======== MATERIAL FOR THIS TASK

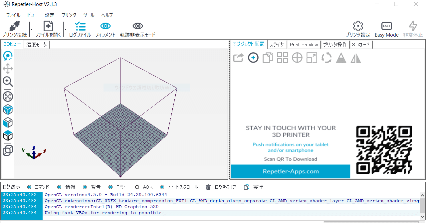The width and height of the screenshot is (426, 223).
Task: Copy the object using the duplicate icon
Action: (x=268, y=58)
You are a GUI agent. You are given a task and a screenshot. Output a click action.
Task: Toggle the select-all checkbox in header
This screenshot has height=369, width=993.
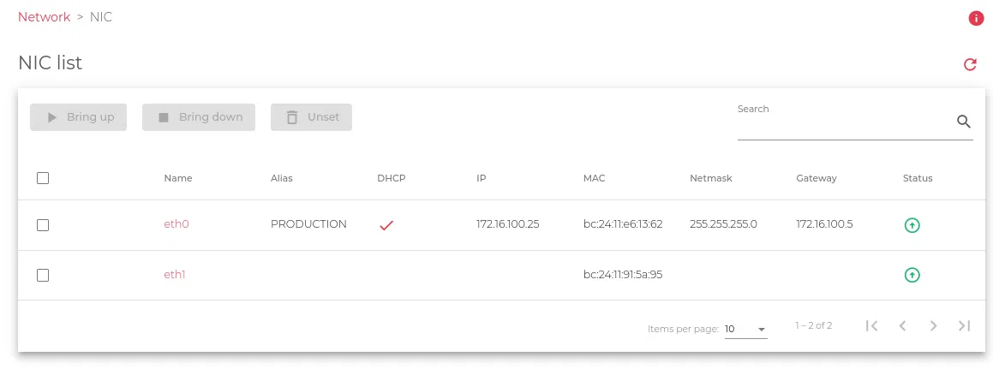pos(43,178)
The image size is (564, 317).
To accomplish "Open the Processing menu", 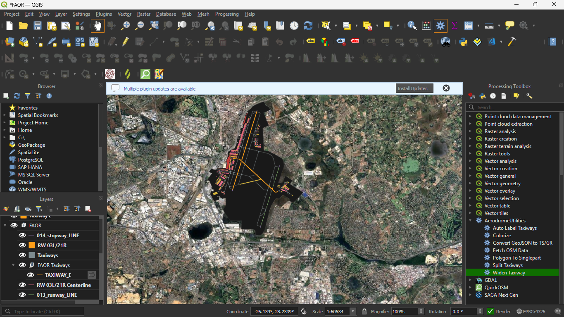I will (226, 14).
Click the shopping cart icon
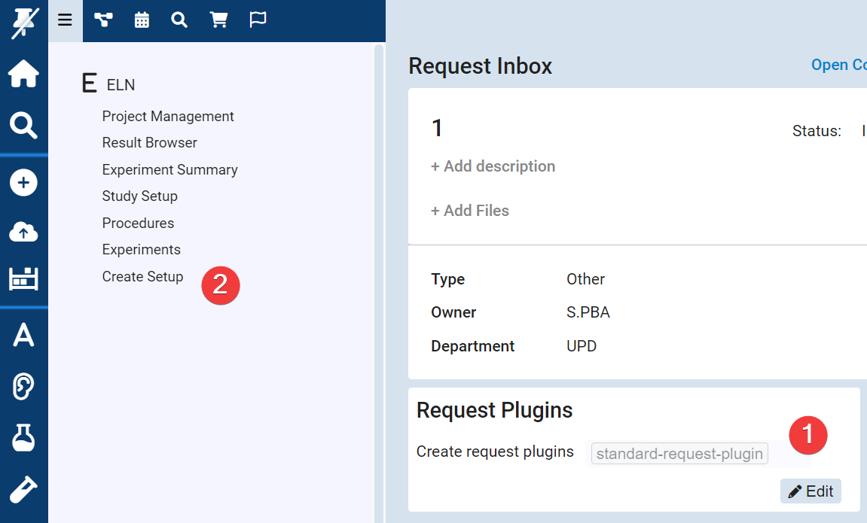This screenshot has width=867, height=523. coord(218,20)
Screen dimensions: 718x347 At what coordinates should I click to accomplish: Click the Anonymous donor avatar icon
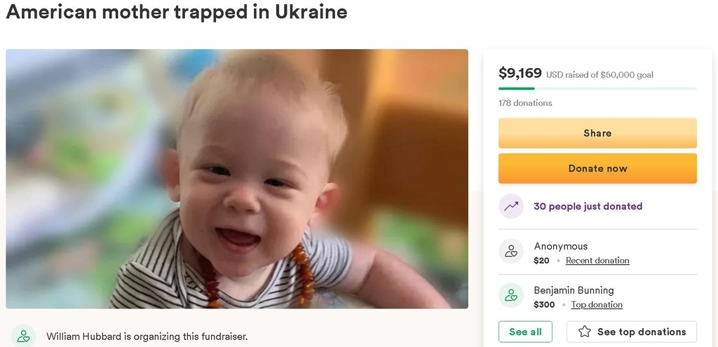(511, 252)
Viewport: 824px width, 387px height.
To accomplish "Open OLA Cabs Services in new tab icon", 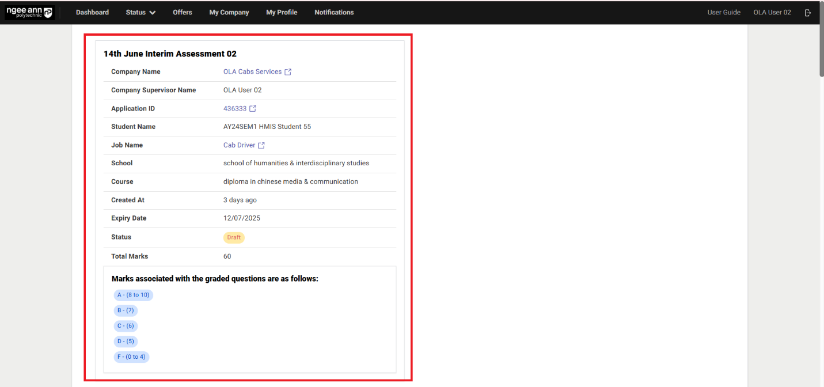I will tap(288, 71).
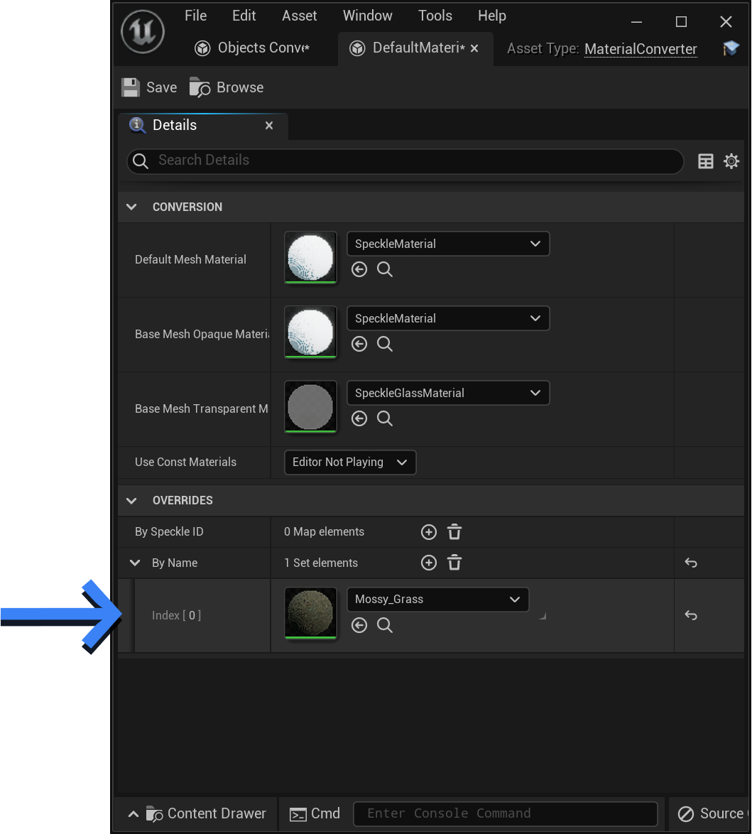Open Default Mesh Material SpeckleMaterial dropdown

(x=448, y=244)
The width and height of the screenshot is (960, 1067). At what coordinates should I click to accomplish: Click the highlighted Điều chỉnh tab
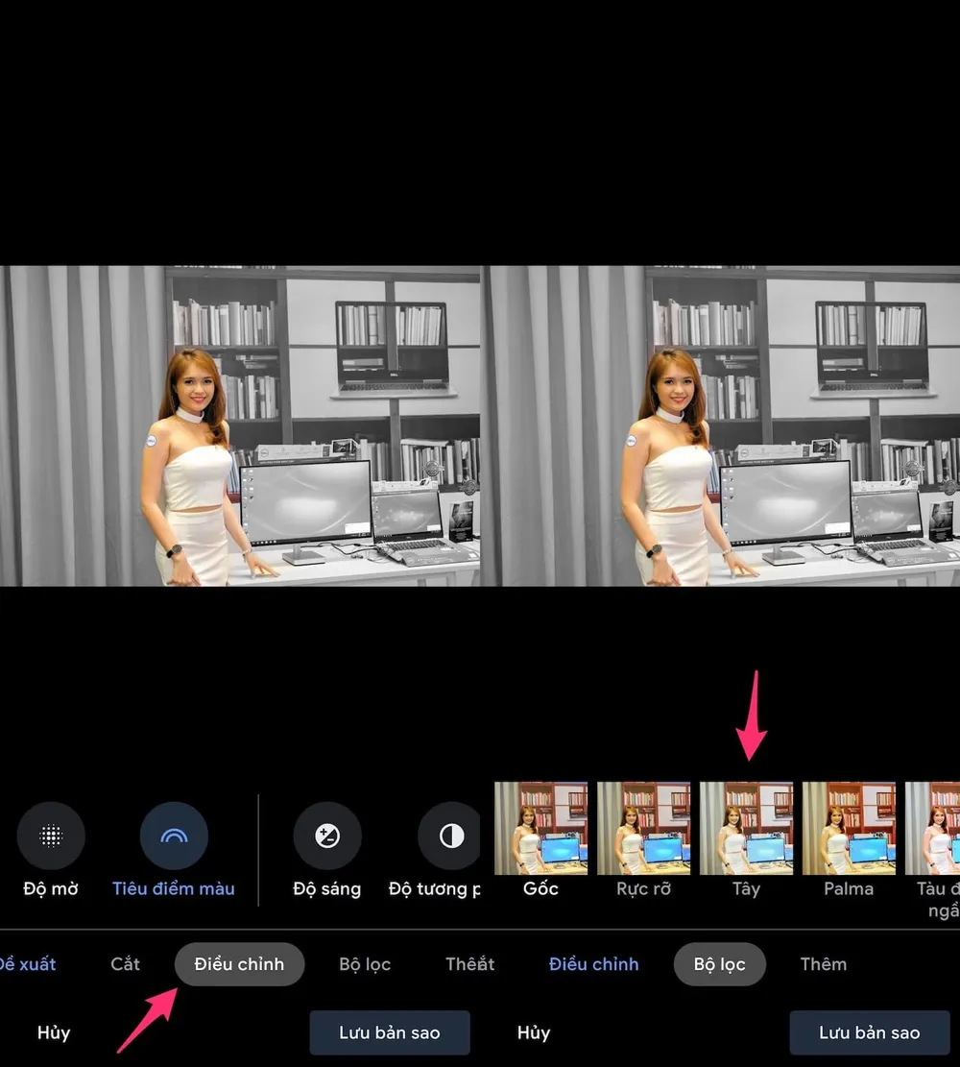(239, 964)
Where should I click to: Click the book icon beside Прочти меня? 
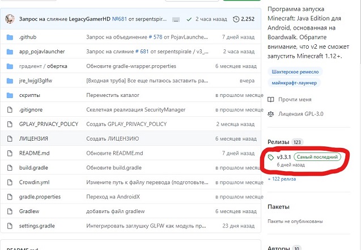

================

• _REQUIRED TASK_:
State how many lines in the rows above contain the string "what", and give only the number.

• _OUTPUT BELOW_:
2